--- What is required ---
Repeat the lines below word for word, leaving nothing out and changing nothing.

--- Target pointing data ---
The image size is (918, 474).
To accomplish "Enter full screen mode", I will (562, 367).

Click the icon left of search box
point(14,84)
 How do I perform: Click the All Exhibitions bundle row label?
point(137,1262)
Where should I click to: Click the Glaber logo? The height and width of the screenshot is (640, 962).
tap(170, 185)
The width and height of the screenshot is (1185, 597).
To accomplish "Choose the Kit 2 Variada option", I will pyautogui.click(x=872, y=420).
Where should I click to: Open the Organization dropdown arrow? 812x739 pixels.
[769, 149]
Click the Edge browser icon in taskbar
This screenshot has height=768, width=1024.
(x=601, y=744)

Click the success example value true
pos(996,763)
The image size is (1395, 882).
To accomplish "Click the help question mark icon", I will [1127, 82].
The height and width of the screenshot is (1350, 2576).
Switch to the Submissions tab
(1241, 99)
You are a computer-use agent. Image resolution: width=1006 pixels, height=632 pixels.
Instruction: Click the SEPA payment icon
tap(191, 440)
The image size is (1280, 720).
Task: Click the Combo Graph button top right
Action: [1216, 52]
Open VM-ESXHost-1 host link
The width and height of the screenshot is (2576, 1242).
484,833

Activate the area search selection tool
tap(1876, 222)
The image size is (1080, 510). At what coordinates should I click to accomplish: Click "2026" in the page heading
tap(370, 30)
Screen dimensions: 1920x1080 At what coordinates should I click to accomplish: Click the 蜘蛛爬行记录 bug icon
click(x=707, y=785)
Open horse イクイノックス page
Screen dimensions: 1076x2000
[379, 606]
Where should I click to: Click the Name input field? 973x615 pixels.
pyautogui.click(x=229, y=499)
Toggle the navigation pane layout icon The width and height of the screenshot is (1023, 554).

--- Exercise output ---
The image size is (918, 474).
To accomplish "Enter full screen mode", I will (562, 367).

Click the icon left of search box
point(14,84)
 How do I perform: Click the All Exhibitions bundle row label?
point(137,1262)
Where should I click to: Click the Glaber logo? The height and width of the screenshot is (640, 962).
tap(170, 185)
The width and height of the screenshot is (1185, 597).
To accomplish "Choose the Kit 2 Variada option", I will pyautogui.click(x=872, y=420).
Where should I click to: Open the Organization dropdown arrow? 812x739 pixels.
[769, 149]
Click the Edge browser icon in taskbar
This screenshot has height=768, width=1024.
(x=601, y=744)

Click the success example value true
pos(996,763)
The image size is (1395, 882).
To accomplish "Click the help question mark icon", I will [1127, 82].
The height and width of the screenshot is (1350, 2576).
Switch to the Submissions tab
(1241, 99)
You are a computer-use agent. Image resolution: width=1006 pixels, height=632 pixels.
Instruction: Click the SEPA payment icon
tap(191, 440)
The image size is (1280, 720).
Task: Click the Combo Graph button top right
Action: [1216, 52]
Open VM-ESXHost-1 host link
The width and height of the screenshot is (2576, 1242).
484,833

Activate the area search selection tool
tap(1876, 222)
The image size is (1080, 510). At what coordinates should I click to accomplish: Click "2026" in the page heading
tap(370, 30)
Screen dimensions: 1920x1080 At what coordinates should I click to accomplish: Click the 蜘蛛爬行记录 bug icon
click(x=707, y=785)
Open horse イクイノックス page
Screen dimensions: 1076x2000
[379, 606]
Where should I click to: Click the Name input field? 973x615 pixels.
pyautogui.click(x=229, y=499)
Toggle the navigation pane layout icon The width and height of the screenshot is (1023, 554).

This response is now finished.